If there has ever been someone that I would count as a literary idol in my life, it would be Stephen King. I can’t remember the first King book I read, but I know that I read the vast majority of them from when I was a kid to now. I don’t think everything he wrote was great – not even he thinks that everything he wrote was great – but he has had way more hits than misses, and I firmly believe that the hits are keeping on coming even though he’s now in his seventh decade.

There were so many things about King that I dug so much. His plots… well, plot was never something that he was into, more interesting situations with interesting people. An outcast girl who has the telepathic powers of a demigod? Sign me up. Recasting the Dracula myth into an American ethos 20 years before Buffy the Vampire Slayer? I’m down. Writing two insanely long books that, in turn, aim to be the definitive apocalyptic thriller and the Great American Novel of childhood and growing up? Sign me up, brother.

As a kid, I was interested in the graphic nature of the material, but it was the psychological horror that really got me. There was plenty of guts in some of the books, but one scene that has stuck with me more than any of those was the one in Salem’s Lot where the father was so distraught at his son’s funeral that he jumped onto the coffin. (On a related note, Salem’s Lot probably had one of the most devastating endings I’ve ever read.)

Whenever I read King, I read someone who was in love with the art of storytelling. With King, I gained more insight into the people and country I lived in. I also managed to get a lot more insight than I ever anticipated about the culture of New England. (I still will argue that King should be classified just as much as a regional writer as he is a horror/scifi/fantasy author.)

Then I read his book On Writing when it came out. I still rank it as one of the best books on writing that I have ever read – so simple, such an easy read, a mix of his writer’s biography and whatever advice he gave to be a writer. I’ve used adverbs sparingly and watched out for the passive voice ever since – a lot of my students got the active verb/passive verb lesson from me at one point or the other.

More than the individual pieces of advice, it was a literal dare to me. As I read it, I realized, this was what it meant to be a writer. This is what it takes to really dedicate yourself to being a writer, never mind a successful writer, however that’s defined. Are you ready to take him up on the challenge?

Reader, for many years, I was not.

Why I was not ready to meet that challenge, after years of saying I wanted to be a fiction author, writing tons of journalism that some people read and others disregarded in places that were never hotbeds of news, and teaching more than a few people how to write better themselves?

Man, that is a massive question. In fact, it’s probably such a massive question that it will likely dominate Volume II of my writer’s biography, which I think will soon start. (Don’t worry, I’ll likely put out some more stuff about reading as a kid, AKA Volume I stuff).

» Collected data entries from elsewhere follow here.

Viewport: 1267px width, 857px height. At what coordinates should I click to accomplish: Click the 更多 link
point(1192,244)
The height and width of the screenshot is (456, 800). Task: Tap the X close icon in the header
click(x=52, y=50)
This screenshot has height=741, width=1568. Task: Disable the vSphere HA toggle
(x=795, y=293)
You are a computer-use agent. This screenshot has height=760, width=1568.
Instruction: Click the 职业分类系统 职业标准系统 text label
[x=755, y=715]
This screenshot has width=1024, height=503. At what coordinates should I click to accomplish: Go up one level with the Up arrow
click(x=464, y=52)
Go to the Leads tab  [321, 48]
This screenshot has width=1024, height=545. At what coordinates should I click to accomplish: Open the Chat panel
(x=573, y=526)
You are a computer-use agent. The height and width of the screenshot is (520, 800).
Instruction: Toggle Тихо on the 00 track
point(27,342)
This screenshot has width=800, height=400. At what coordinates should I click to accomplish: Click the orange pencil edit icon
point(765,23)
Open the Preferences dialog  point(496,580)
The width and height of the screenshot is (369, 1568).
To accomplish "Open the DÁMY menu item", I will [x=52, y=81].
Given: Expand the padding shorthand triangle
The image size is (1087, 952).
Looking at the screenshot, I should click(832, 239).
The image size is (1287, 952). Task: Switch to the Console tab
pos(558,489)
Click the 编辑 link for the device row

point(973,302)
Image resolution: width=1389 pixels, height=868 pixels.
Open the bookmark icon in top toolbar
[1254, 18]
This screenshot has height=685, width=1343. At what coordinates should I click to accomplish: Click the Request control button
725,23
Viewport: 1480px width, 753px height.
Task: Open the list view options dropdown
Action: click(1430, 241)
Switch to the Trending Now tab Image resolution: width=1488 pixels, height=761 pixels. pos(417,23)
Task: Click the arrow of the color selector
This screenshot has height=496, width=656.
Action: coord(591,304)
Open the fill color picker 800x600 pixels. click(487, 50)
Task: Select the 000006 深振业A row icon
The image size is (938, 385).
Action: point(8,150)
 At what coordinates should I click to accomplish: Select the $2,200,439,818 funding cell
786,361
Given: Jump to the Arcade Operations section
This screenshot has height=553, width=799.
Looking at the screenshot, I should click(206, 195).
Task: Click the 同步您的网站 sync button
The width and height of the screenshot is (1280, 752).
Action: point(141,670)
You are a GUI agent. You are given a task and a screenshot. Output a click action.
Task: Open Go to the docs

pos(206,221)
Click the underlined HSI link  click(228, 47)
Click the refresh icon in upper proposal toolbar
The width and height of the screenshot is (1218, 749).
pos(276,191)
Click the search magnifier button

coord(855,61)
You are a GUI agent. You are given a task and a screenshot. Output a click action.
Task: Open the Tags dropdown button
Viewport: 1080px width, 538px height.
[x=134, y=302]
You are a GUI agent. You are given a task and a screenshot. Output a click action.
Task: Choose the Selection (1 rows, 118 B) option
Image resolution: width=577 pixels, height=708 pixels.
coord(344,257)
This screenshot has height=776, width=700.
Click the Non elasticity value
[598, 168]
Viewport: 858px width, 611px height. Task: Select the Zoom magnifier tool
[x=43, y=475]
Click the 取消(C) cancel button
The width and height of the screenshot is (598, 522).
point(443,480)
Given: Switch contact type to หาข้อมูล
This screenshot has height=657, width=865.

But to start answering it, I have to mention about how I always compared myself to King. I saw in him someone who was inherently a writer, and I always pictured myself as lesser than him. I didn’t get started writing serious fiction until I was much older than he was when he got his first book published. He’s put out more fiction than entire towns of authors. I’ve come to accept I’m not going to write as many books as he will, much less James Patterson. (Yes, I know Patterson has help.)

I’ve accepted that, though. I’ve accepted not being a literary superstar because that’s not really the reason I’m writing anymore, even though I’m really interested in finally getting my fiction published somewhere, in some capacity. But it’s OK to have something to shoot far, even if you miss the target. I get why Joe Hill hid his name for a while, took some time to become his own person before his name got out in the world. He’s a damn good writer, too.

Now I just want to be me as a writer. With my recent work, with this blog, I might start to finally get there.